Just to clear things up for some of the people who were sitting near me when I watched Nebraska, the terrific new film from director Alexander Payne (Election, Sideways, About Schmidt, The Descendants), it has no connection to the album of the same name by Bruce Springsteen. Bob Nelson based his screenplay on his own experiences visiting a small town in Nebraska and from news stories about people showing up at the offices of Publisher’s Clearing House, believing they’d won the big sweepstakes prize.
“Woody Grant” (Bruce Dern) thinks he has won that big prize. He and his wife “Kate” (June Squibb) met, married and lived a good chunk of their adult lives in Hawthorne, Nebraska before relocating to Billings, Montana. It is in Billings that the film opens with Woody’s son “David” (Will Forte) having to go to pick up his father at the police station. Woody was planning to walk the 800 or so miles to Lincoln, NE to claim the million he’s convinced he won. After all, he got a letter saying he’d won, somehow ignoring the conditional “if” portion that made winning contingent on his number having been selected.
David doesn’t agree with his mother or brother “Ross” (Bob Odenkirk) that it’s time to put Woody in a home. Realizing his father really wants to make this trip, and that it would be a chance to spend some of whatever time Woody may have left with him; so he decides to drive him to Lincoln.
After some interesting adventures along the way, they wind up in Hawthorne, forced to spend the weekend there. Family gathers and as word of Woody’s good fortune spreads, everyone wants to congratulate and make a fuss over him. Then there is his old business partner “Ed Pegram” (Stacy Keach) who wants more, along with some family members who want to share in Woody’s newfound wealth. The plot thickens when Kate and Ross come to Hawthorne.

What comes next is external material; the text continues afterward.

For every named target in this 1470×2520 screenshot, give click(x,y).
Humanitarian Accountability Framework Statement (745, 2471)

Payne makes brilliant films and this is no exception. Many of the familiar themes of his movies are present here. Infidelity. Travel. Complex relationships between parents and children. But there are also differences. Perhaps this is due to the fact Nebraska is the first film of Payne’s where he did not write the screenplay. If that’s the case, he chose the perfect vehicle with which to begin directing the works of others. Nelson’s script is very funny, moving and combines drama and humor in perfect balance. It also shows just how difficult the dynamic between parent and child is when the child is an adult and must take on more of a caretaking/parenting role. A deft touch is needed to do this without humiliating the parent.
The choice to shoot in black and white was an inspired one. It helps to paint the portrait of the fictional town of Hawthorne as stark and barren as well as highlighting what seems to be a limited amount of emotional connections between the main characters. The feelings are there, buried beneath the façade that decades of troubled relationships will create.

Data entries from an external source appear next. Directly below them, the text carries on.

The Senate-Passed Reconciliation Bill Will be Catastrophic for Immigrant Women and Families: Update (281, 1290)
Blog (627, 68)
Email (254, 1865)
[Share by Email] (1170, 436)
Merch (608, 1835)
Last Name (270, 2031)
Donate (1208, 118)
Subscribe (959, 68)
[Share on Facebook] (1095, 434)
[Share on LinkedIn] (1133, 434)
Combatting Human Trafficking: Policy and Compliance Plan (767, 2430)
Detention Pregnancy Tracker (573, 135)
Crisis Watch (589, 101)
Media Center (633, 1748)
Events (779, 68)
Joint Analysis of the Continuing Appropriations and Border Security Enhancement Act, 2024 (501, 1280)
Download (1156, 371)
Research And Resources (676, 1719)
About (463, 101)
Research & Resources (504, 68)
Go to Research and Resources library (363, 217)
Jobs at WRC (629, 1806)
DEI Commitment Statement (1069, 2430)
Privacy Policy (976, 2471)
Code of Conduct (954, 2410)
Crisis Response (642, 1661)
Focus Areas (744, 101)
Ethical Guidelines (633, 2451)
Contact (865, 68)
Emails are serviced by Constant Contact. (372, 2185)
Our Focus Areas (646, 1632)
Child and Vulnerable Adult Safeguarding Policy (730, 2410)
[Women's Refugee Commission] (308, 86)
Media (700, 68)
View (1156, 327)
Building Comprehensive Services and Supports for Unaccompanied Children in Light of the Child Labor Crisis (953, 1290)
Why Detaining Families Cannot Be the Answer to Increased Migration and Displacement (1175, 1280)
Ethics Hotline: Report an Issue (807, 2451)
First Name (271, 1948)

Bruce Dern gives what is probably the best performance of his life. Known most for his portrayal of villains and heavies, this performance is reminiscent of his more understated performances, like Smile and Middle Age Crazy. His Woody is restrained but still incredibly well-done. More so because the character is actually quite limited in scope. June Squibb is wonderful as Kate, as plain-spoken and graphic as Betty White was in Lake Placid. They both, along with Will Forte, are worthy of consideration as awards season approaches.
I look forward to seeing Nebraska again.